▶ **Exercise text**
* * * * *

Random effects lavaan


I am running a sem() model and I am trying to include a random effects.

Dataframe:

test <- data.frame(Person = c("a", "a","a", "b", "b", "b", "c", "c", "c"),
                 TrialVariable = c(1, 5, 3, 2, 7,2, 1,1,1),
                 Trait1 = (c(2,2,2,1,1,1,3,3,3)),
                 Trait2 = (c(12,12,12,10,10,10,8,8,8)),
                 Trait3 = (c(2,2,2,1,1,1,3,3,3)),
                 Trait4 = (c(17,17,17,12,12,12,8,8,8)))

Sem model specification

model <- '

# regressions
TrialVariable ~ Trait4
Latent1 ~ TrialVariable

# latent construct
Latent1 =~ Trait1 + Trait2 + Trait3
'

I am in essence trying to run this model in a way so that the regression "TrialVariable ~ Trait4" has random intercept and slope grouped by "Person". In lmer this might look something like this:

regression1 <- lmer(TrialVariable ~ Trait4 +
            (1 |Person), data = test)

In lavaan I have tried to group by "Person"

* * * * *

▶ **Work task**
In the lavaan post, which variables are the indicators of Latent1?

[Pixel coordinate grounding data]
* * * * *

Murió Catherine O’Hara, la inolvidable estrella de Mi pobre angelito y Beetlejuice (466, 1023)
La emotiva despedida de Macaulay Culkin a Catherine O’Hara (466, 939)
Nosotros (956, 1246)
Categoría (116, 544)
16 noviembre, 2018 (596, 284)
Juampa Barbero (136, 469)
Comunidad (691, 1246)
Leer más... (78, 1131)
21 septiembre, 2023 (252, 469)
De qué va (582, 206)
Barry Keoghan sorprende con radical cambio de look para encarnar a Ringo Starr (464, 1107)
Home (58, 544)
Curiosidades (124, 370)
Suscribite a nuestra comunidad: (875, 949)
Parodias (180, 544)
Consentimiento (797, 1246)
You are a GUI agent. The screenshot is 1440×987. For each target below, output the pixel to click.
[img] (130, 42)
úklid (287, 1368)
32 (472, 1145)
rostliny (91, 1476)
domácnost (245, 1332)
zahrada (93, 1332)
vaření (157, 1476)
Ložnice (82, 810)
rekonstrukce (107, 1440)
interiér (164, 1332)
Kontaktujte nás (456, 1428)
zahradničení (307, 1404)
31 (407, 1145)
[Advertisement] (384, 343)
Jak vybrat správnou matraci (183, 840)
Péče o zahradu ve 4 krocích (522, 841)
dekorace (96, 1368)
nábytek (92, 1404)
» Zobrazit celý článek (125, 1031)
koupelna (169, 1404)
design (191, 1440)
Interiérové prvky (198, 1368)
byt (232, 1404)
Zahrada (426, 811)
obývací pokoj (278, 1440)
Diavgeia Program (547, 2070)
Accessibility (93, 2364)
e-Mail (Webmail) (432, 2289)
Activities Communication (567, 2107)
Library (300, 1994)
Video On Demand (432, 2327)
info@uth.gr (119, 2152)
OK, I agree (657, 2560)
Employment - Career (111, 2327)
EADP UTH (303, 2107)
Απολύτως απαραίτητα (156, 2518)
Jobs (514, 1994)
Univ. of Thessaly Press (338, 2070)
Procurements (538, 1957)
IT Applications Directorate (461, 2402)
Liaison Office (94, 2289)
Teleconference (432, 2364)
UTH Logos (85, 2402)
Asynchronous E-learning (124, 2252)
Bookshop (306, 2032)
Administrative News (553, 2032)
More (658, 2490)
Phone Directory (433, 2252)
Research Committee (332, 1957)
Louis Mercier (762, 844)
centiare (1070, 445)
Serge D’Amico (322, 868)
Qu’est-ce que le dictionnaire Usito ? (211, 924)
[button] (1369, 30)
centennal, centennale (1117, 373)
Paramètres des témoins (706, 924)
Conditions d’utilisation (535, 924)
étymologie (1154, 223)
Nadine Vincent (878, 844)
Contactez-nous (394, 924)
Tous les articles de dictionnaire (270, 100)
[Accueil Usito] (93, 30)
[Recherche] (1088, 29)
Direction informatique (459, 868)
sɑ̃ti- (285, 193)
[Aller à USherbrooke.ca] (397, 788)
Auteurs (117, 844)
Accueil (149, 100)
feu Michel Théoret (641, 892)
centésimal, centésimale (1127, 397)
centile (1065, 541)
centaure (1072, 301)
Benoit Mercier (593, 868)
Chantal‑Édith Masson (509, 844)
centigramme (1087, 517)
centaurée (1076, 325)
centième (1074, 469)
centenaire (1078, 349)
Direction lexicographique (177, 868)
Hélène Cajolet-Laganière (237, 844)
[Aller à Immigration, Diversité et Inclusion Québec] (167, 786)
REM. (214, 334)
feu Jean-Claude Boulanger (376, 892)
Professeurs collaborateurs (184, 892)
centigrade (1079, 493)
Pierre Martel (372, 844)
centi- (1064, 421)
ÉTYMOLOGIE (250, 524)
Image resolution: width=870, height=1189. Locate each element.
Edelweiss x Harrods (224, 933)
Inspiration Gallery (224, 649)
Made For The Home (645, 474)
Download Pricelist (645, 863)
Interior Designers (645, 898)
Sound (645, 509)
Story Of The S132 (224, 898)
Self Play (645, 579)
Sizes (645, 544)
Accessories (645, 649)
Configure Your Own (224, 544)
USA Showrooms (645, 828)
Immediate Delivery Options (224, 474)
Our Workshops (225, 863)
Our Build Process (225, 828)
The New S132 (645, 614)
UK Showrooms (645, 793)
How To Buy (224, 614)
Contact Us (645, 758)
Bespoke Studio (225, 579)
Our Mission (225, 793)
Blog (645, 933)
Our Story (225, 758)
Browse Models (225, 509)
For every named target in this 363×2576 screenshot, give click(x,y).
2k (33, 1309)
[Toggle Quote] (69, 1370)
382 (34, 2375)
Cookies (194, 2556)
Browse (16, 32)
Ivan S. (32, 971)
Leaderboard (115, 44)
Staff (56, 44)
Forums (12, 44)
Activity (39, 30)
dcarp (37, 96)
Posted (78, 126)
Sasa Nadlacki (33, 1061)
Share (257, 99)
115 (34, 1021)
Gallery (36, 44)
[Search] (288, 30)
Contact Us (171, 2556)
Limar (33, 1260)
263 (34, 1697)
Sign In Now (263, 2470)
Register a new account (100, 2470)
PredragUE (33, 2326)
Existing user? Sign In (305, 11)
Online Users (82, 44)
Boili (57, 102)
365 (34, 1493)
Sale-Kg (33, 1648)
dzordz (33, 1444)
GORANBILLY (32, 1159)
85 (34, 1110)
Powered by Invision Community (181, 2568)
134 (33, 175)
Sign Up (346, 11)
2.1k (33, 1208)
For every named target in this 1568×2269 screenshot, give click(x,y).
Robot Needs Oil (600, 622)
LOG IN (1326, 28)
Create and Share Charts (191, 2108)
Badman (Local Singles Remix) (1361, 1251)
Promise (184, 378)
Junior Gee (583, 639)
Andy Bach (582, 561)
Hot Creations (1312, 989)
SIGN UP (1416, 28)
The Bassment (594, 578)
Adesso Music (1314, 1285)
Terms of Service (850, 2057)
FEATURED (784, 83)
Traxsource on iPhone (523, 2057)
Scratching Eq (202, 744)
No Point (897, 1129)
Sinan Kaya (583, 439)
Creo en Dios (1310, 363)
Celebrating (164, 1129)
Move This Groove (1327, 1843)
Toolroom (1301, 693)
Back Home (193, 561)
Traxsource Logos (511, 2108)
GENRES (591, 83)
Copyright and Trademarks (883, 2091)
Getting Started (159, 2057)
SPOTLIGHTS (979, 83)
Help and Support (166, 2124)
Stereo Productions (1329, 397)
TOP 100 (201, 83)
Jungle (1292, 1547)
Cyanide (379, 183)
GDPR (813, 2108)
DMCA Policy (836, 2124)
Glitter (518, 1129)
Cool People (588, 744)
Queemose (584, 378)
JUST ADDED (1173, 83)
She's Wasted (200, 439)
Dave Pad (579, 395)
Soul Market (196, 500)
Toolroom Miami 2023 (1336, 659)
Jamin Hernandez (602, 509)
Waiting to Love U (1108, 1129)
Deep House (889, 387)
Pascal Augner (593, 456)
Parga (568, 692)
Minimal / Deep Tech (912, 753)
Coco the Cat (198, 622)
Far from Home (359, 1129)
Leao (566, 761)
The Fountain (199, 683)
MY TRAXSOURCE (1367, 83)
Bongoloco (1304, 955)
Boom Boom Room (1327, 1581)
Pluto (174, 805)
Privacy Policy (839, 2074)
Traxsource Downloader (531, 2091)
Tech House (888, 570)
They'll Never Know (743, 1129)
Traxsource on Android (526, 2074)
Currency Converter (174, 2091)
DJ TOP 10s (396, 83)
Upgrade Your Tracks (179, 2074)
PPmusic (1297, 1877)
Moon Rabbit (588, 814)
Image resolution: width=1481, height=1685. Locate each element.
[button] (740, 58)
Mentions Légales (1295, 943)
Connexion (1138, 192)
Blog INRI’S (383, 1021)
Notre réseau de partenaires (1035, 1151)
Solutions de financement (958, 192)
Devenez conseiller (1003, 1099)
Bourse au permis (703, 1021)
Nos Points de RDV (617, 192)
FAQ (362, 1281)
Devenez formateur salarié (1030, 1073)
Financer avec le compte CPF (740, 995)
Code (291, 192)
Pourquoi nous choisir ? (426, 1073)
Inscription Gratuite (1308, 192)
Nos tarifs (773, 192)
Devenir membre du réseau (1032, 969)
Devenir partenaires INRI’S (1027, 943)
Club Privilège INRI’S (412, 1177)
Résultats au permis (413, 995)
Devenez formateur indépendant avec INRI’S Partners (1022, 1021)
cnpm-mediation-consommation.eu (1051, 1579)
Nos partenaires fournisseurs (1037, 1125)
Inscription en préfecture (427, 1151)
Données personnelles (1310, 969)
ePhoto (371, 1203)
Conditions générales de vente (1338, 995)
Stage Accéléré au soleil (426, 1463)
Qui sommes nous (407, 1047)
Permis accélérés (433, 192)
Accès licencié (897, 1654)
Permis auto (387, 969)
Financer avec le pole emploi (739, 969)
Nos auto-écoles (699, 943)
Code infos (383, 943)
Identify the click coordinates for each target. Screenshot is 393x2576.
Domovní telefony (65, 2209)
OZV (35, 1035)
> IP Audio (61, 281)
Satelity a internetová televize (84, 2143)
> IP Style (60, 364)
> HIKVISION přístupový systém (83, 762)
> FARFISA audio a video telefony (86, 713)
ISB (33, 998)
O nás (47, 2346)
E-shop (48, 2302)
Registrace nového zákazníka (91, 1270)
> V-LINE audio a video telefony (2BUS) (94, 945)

* * * * *

▶ **Answer area**
Trait1, Trait2, and Trait3.